Using System Information.app to troubleshoot configuration profile conflicts
It is generally considered good practice to separate each configuration profile payload into its own profile, treating configuration management deployment like a buffet.
Mac A can have a piece of Wifi profile, a dollop of finance restrictions profile, and a sprinkling of VPN profile.
Mac B can also have a piece of the same Wifi and VPN profiles, but this time served with the engineering restrictions profile instead of the Finance one.
As handy as this can be, you run the risk of deploying two profiles managing the same settings differently, to the same device. In most cases the result is ‘undefined’ (Apple-speak for ‘you should not do this – here be dragons’). In reality, the managed setting can flick back and forth between the two options, or apply only one of the two settings. The result is an unpredictable and possibly unusable device. How do you go about troubleshooting this issue?
The built-in System Information.app can be a great tool to aid general troubleshooting on client devices. This application can be found in the Utilities folder, or via the ‘About this Mac’ > ‘System Report’ button.
Once launched, you will see a wealth of information regarding the Mac, including a tonne of hardware and software information.
Under the software section, you will see two core areas that can be helpful in specifically troubleshooting profile conflicts, ‘Managed Client’ and ‘Profiles’.
The Managed Client section contains details of the areas and items managed, arranged by preference domain or area:
The ‘Profiles’ section contains the same information but instead is arranged by the profile it is configured by.
How can I use this information?
Good question. As an example, imagine you have a device that is not always skipping the iCloud setup screen when a user first logs in.
First, you will need to find the preference key or value that affects the setting you are having issues with. In this example, I know the key is ‘SkipCloudSetup’ in the Setup Assistant domain.
Now find and open the System Information.app and navigate to the ‘Managed Client’ section.
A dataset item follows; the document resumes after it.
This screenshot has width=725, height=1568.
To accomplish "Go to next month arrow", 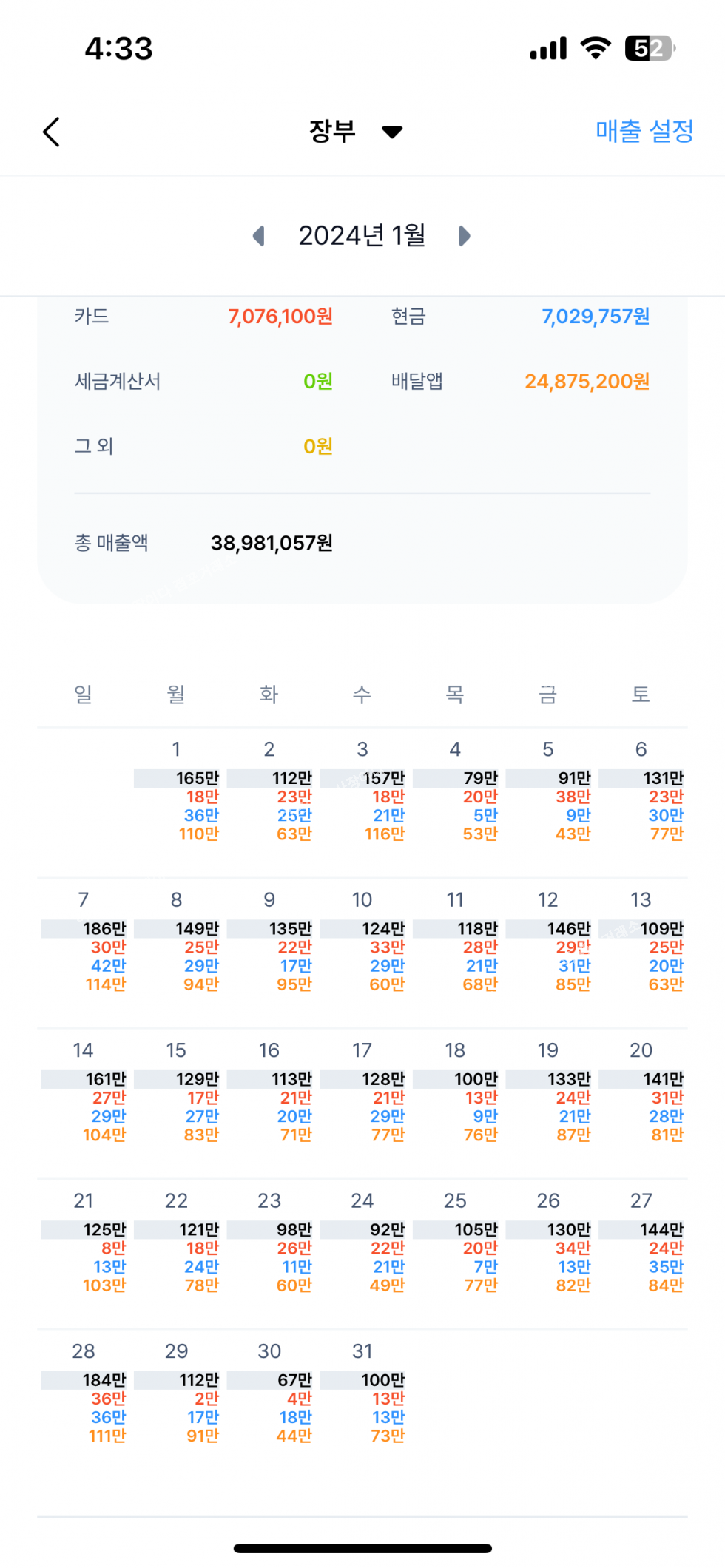I will 464,236.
Select all the domains listed in the upper section (you can optionally use the left arrow key to collapse them) and press command and F (⌘+F) to bring up the Find window. Paste your key value in there, then search through to find where the key is present and how often.
Occasionally you will see more than one key present in your list – this seems to be expected for some settings. However this could also be a sign of your issue. It is important to check whether the key is set more than once but with a different value. In our example, the ‘SkipCloudSetup’ key is only set once and has a value of ‘1’ (or true/enabled).
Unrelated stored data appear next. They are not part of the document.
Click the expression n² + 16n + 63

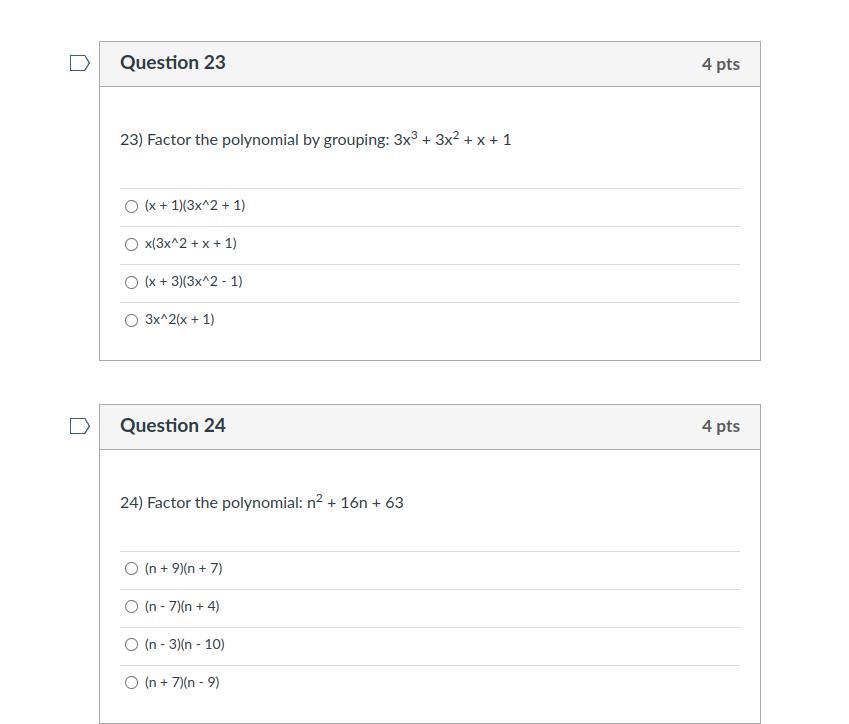pos(355,502)
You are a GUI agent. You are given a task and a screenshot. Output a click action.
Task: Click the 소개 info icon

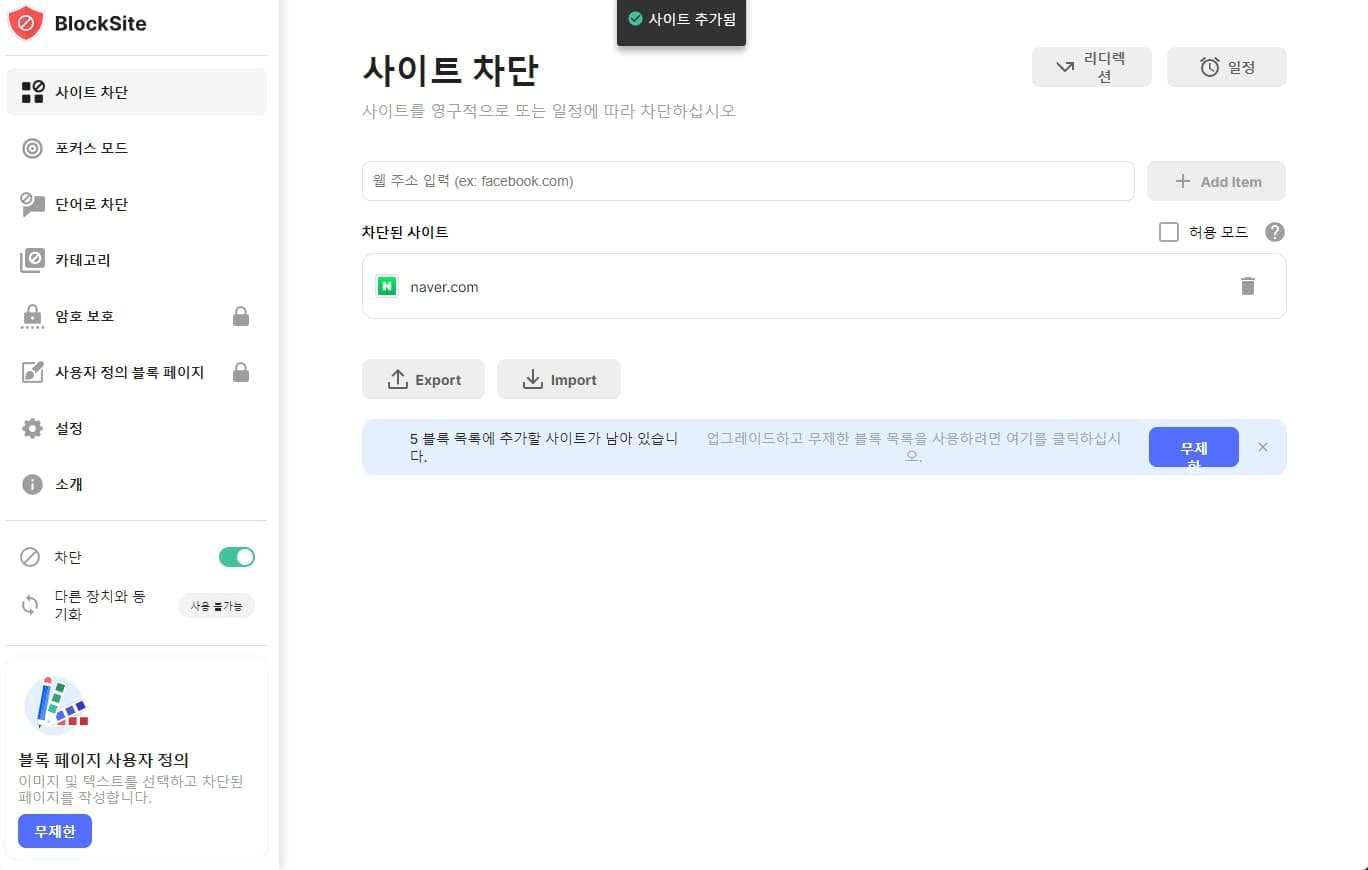pyautogui.click(x=33, y=484)
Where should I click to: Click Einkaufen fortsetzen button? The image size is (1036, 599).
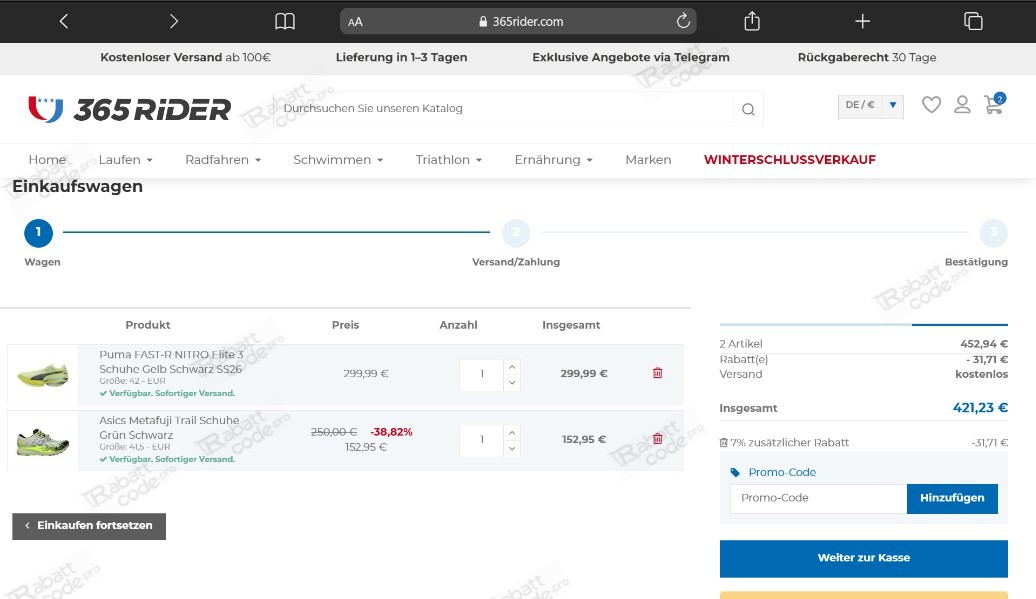click(x=89, y=526)
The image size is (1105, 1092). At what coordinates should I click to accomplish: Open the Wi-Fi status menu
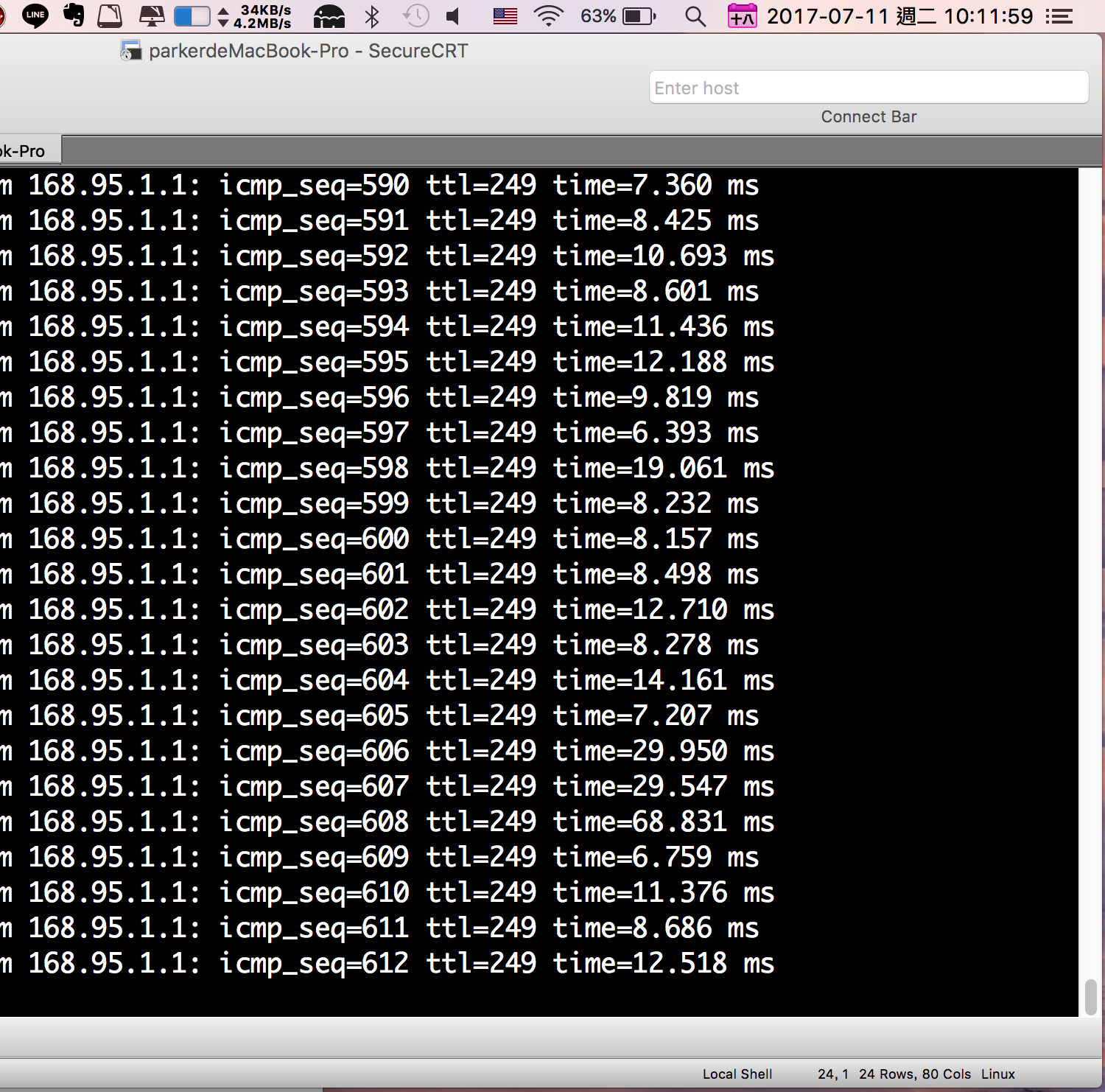548,16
If you have found a possible issue with the setting, you need to then identify which profile/s it is being managed by. Move over to the ‘Profiles’ section and press command and F (⌘+F) to bring up the Find window again. Search for your key a second time to see where it is set and how many times.
Once you have found the key, scroll up until you find the name of the profile managing the key. Repeat this for each entry of the conflicting key to identify all the profiles managing the value.
For our example, the profile ‘Managed Security and Privacy, Encryption, Login Window and Restrictions’ is setting the value for ‘SkipCloudSetup’ and is the only profile doing so.
This should hopefully give you enough information to find the profile that should not be scoped to the device – and to fix the scoping in your MDM solution.
In this post, we explored using the System Information application to troubleshoot possible profile conflicts. I know this really helped me when I first came across it and hopefully it will be of use to you too.